Optogenetic stimulation of afferent axon terminals

Synaptic responses were evoked using light stimulation of TC or CC axon terminals expressing ChR2, restricted to the cortical layer with the highest expression of yellow fluorescent protein (YFP). Brief (0.5–2.0 ms) light pulses were delivered at a range of 1–10 different light intensities (1.5–15 mW) randomly interleaved with an inter-stimulus interval between 20 s and 2 min, directed over the cortical column containing the recording array. Synaptic responses were evoked using light stimulation of axon terminals expressing ChR2 via a fibreoptic cable (250 μm diameter; ThorLabs, Newton, NJ, USA) coupled to a TTL-triggered LED (473 nm; Luxeon Star, Lethbridge, AB, Canada) or a patterned illumination device (Polygon400; Mightex, Pleasanton, CA, USA). For animals injected in non-primary thalamus, the light was positioned in mPtA over either L1 (to activate TC matrix afferents) or L4 (to activate TC core afferents). For animals injected in Cg, the light was positioned in V2MM over L1 to activate feedback CC terminals. For animals injected in V2MM, the light was positioned in Cg over L2/3 to activate feedforward CC terminals.

Data analysis

Local field potentials (LFPs) were isolated by applying a bandpass filter at 1–300 Hz (expanded to 1–1000 Hz for latency calculations to avoid signal distortion) and averaged across trials of the same light stimulus intensity. Current source density (CSD)22 was calculated using the spline inverse CSD method23 applied to LFPs across 16 channels, such that negative values represent current sinks (i.e. inward transmembrane currents). Using the channel with the earliest current sink onset, percent block was calculated by dividing the difference in sink amplitude between control and isoflurane conditions by the control sink amplitude. Experiments in which at least partial recovery was not observed were excluded. Intracellular recordings were bandpass filtered at 0.1–2000 Hz and averaged across trials. Latency, amplitude, and half-widths were calculated for both CSD and intracellular recordings for comparison.

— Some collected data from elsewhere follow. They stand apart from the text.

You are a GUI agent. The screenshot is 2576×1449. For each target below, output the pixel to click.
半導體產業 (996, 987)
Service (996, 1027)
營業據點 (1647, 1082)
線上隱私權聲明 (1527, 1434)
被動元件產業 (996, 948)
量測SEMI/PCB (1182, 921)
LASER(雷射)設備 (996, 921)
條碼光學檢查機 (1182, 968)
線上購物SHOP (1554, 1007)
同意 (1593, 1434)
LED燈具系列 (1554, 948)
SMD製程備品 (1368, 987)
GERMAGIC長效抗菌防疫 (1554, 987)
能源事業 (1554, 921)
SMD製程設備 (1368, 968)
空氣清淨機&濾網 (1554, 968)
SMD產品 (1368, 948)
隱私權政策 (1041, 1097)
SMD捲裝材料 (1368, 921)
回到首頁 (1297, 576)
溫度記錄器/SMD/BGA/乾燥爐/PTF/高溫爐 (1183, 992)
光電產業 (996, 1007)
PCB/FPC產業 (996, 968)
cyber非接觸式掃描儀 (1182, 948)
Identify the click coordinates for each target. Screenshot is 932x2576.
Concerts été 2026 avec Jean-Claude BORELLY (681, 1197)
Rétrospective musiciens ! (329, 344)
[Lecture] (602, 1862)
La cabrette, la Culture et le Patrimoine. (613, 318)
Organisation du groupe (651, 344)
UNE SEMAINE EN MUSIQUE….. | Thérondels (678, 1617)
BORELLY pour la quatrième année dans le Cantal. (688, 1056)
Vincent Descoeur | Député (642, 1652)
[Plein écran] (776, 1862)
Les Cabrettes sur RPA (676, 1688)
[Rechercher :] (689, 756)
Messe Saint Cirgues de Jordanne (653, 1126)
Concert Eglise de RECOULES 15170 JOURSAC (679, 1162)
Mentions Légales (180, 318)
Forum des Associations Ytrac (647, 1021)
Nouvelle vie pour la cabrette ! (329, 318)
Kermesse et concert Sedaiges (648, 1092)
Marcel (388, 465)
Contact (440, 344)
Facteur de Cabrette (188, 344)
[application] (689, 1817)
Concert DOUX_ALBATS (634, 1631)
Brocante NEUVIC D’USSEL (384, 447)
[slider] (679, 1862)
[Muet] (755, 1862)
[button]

Linear mixed-effects model

To evaluate the effect of isoflurane on sink magnitude in each of four afferent pathways, data were fit to a linear mixed-effects model.24 The use of a linear mixed-effects model allows for principled analysis of hierarchical data by including both random and fixed effects in statistical models, such that non-independence among or within samples and experimental groups is considered. Our model included the response variable ‘percent block by isoflurane’, fixed effects of afferent pathway (TC core, TC matrix, CC feedforward, or CC feedback) and isoflurane concentration (0 to 0.53 mM), and random effect of slice (experiment) with random slope. To exclude the possibility that observed effects were simply caused by degradation of responses over time, we included several ‘sham’ experiments (0 mM isoflurane) for each pathway and allowed for random intercepts in the model. A likelihood ratio test was used to compare a model with an interaction term between fixed effects of afferent pathway and concentration of isoflurane to a model with no such interaction; the model was significantly improved by including the interaction (χ2(3)=12.21, P=0.0067). After choosing this model, coefficient estimates were generated for comparison of slopes between afferent pathways using t-tests with Sattherthwaite's method for degrees of freedom.

Results

Synaptic responses under control conditions

For each afferent pathway, synaptic responses were elicited by directing light over the cortical layer with the highest density of YFP-labelled axon terminals (Fig. 1c). We distinguished TC core vs matrix projections by activating thalamic terminals in cortical L4 and L1, respectively (Fig. 1c, top row). CC feedforward projections terminated in the superficial layers, with heaviest labelling in L2/3 (Fig. 1c, middle row). CC feedback projections terminated in all layers, though labelling density was highest in L1 (Fig. 1c, bottom row), as reported.25, 26 For all afferent pathways, stimuli elicited short-latency (Table 1), putatively monosynaptic current sinks and excitatory postsynaptic potentials (EPSPs) (Fig. 2). The shortest latency current sinks were in L1 and L4 for TC matrix and core projections, respectively, and in L2/3 and L1 for CC feedforward and feedback projections, respectively. Durations of CC feedback synaptic responses were significantly longer than CC feedforward responses, and TC matrix longer than TC core (Table 1), consistent with a postulated modulatory roles of the former. Similar to previous results,27 TC core afferents, but not CC feedforward or feedback afferents, exhibited short-term synaptic depression (Fig. 2b, Table 1). Short-term synaptic depression was also observed in TC matrix responses (Fig. 2b, Table 1), as has been found in non-primary thalamic inputs to L1 of prefrontal cortex28 and L4 of secondary somatosensory cortex.29

Table 1.

Properties of postsynaptic responses. Values are presented as mean (standard deviation). Parameters from extracellular data were calculated using the CSD signal from the channel that showed the earliest onset of the inward-going current after the light stimulus. Half-widths are width of current sink or EPSP signal at half the maximum amplitude. Comparisons of half-widths of the CSD signal were made within TC* and within CC† groups using a standard one-way analysis of variance; TC matrix responses were longer than TC core responses (*F1,41=19.82, P<0.0001) and CC feedback half-widths were longer than CC feedforward (†F1,34=7.70, P=0.009). CC, cortico-cortical; CSD, current source density; EPSP, excitatory postsynaptic potential; TC, thalamo-cortical.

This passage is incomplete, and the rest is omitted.